# [What to produce]
Begin at the line below that contains "Switch to the Parts: 2 tab". Repeat it and all remaining lines of the records exactly.

------ Working data ------

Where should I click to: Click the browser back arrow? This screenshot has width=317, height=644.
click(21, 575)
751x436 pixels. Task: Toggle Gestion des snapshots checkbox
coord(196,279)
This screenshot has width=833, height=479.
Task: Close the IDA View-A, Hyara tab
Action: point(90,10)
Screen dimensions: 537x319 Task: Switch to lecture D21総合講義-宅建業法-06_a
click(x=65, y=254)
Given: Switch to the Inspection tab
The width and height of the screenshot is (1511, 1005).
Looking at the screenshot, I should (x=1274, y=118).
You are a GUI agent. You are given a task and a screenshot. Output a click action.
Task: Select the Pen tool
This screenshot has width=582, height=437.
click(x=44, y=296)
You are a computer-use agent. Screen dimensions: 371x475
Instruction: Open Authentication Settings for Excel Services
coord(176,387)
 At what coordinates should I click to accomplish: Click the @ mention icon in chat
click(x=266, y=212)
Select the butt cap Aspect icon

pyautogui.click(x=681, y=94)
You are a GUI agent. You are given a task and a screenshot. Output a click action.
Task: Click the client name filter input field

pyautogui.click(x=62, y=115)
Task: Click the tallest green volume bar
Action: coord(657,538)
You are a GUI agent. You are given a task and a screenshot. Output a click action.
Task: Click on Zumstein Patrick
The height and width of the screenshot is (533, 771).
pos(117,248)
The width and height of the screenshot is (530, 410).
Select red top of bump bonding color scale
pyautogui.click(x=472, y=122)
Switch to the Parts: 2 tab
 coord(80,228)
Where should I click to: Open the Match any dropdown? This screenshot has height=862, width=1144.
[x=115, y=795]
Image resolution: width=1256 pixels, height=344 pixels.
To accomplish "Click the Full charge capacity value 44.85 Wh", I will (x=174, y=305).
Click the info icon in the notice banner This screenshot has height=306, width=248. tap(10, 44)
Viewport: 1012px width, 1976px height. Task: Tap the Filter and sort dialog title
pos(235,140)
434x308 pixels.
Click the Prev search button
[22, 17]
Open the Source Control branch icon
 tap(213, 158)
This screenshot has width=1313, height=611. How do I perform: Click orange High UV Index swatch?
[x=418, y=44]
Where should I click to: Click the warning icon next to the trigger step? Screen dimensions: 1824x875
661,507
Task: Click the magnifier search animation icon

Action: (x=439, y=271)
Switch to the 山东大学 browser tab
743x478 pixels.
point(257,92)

------

# [Solution for this exercise]
Switch to the Parts: 2 tab
 coord(80,228)
Where should I click to: Open the Match any dropdown? This screenshot has height=862, width=1144.
[x=115, y=795]
Image resolution: width=1256 pixels, height=344 pixels.
To accomplish "Click the Full charge capacity value 44.85 Wh", I will (x=174, y=305).
Click the info icon in the notice banner This screenshot has height=306, width=248. tap(10, 44)
Viewport: 1012px width, 1976px height. Task: Tap the Filter and sort dialog title
pos(235,140)
434x308 pixels.
Click the Prev search button
[22, 17]
Open the Source Control branch icon
 tap(213, 158)
This screenshot has width=1313, height=611. How do I perform: Click orange High UV Index swatch?
[x=418, y=44]
Where should I click to: Click the warning icon next to the trigger step? Screen dimensions: 1824x875
661,507
Task: Click the magnifier search animation icon

Action: (x=439, y=271)
Switch to the 山东大学 browser tab
743x478 pixels.
point(257,92)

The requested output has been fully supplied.